SEXUAL SIBERIA. Internecine sex takes center stage when Quicksilver Productions presents The Exiled, by Stuart Eugene Bousel.

The comedy centers around a circle of friends getting by -- and turning each other on -- in a mid-sized town, where emotional complications become a battle zone. "Eventually, the circle closes in on itself," Bousel says. "These people can't seem to get outside their social pool, and eventually, that bites back."

Curtain time is 8 tonight, tomorrow and Saturday in the Tucson Center for the Performing Arts, 408 S. Sixth Ave. Tickets are $6, and available by calling 797-4792.

PERSIAN PERSPECTIVE. Glimpse an eclipsing nation with Iran Now (1998) and Then (1971-73), presented by the Wilmot Branch Library's Armchair Adventures series.

Weekly contributor Dave Devine leads this discussion of changes in Iran since its revolution, when Islamic fundamentalists toppled the despised (and United States-supported) Peacock Throne.

The free lecture begins at 1:30 p.m. in the Wilmot Branch Library, 530 N. Wilmot Road. Call 791-4627 for details.


Friday 14

MILLENNIUM ARIA. The Arizona Opera rings in a new century with Tchaikovsky's Eugene Onegin.

The performance is directed by Sonia Frisell, whose work has been seen at the world's greatest opera houses, including the current conceptualization of Aïda for the Metropolitan Opera. Considered a protégé to directors Franco Zefferelli, Jean-Pierre Ponelle and Giorgio Strehler at La Scala, Frisell is "noted for her artistic creativity and imaginative and intelligent staging." Conducted by Stephen Lord, the show stars Gary Lehman and Victor Ledbetter in the title role.

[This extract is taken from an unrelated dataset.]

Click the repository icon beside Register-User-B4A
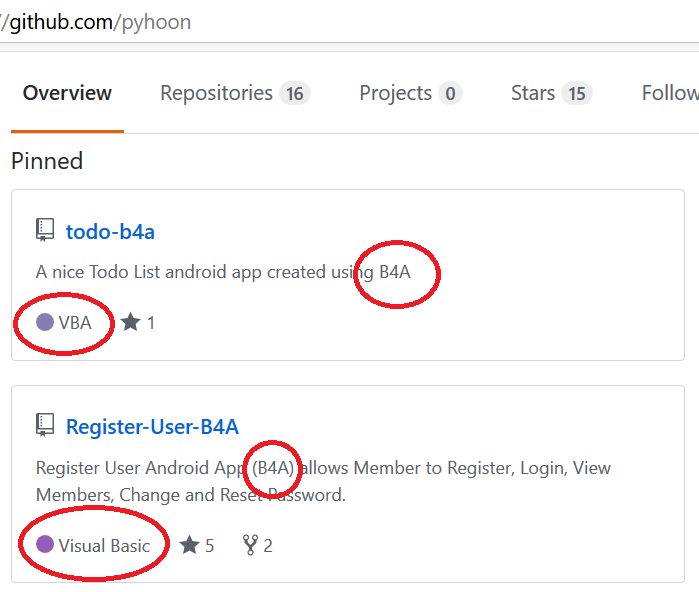The width and height of the screenshot is (699, 592). [45, 426]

The performance begins at 7:30 tonight at the TCC Music Hall, 260 S. Church Ave. Performances continue at 7:30 p.m. tomorrow, and 2 p.m. Sunday. Tickets range from $17 to $67, and are available by calling 321-1000.

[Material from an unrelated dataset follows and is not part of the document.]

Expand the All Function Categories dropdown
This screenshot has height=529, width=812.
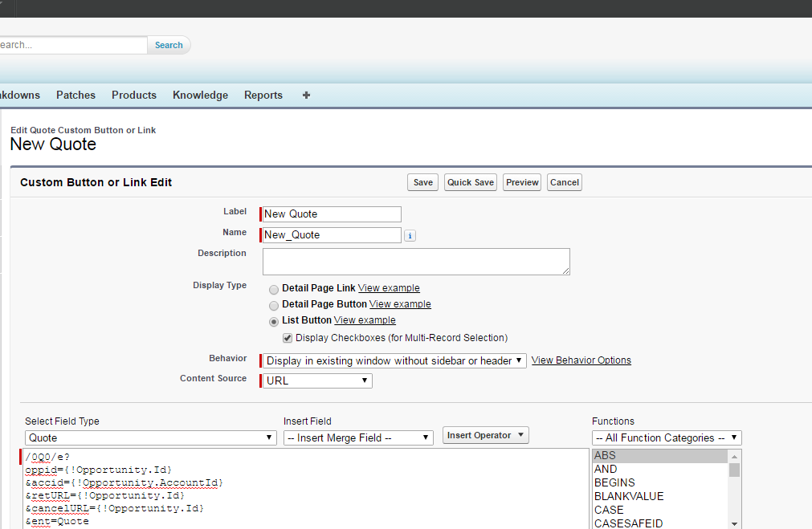click(667, 438)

HORSING AROUND. Enjoy equestrian beauty at the 29th annual All-Arabian Charity Horse Show.

Hosted by the Southern Arizona Arabian Horse Association, the show will feature top-notch competitions ranging from trainer to adult amateur. This is the first qualifying show of the season, and will include a stallion showcase and an "Arabian Extravaganza."

Show runs from 8 a.m. to 8 p.m. today through Sunday at the Pima County Fairgrounds. Admission is free. Proceeds benefit the PCC 4H horse club. For details, call 647-7756.


Saturday 15

TRADE TIRADE. Were the Seattle WTO protests a one-shot gig, or beginnings of a true global backlash against the New World Order?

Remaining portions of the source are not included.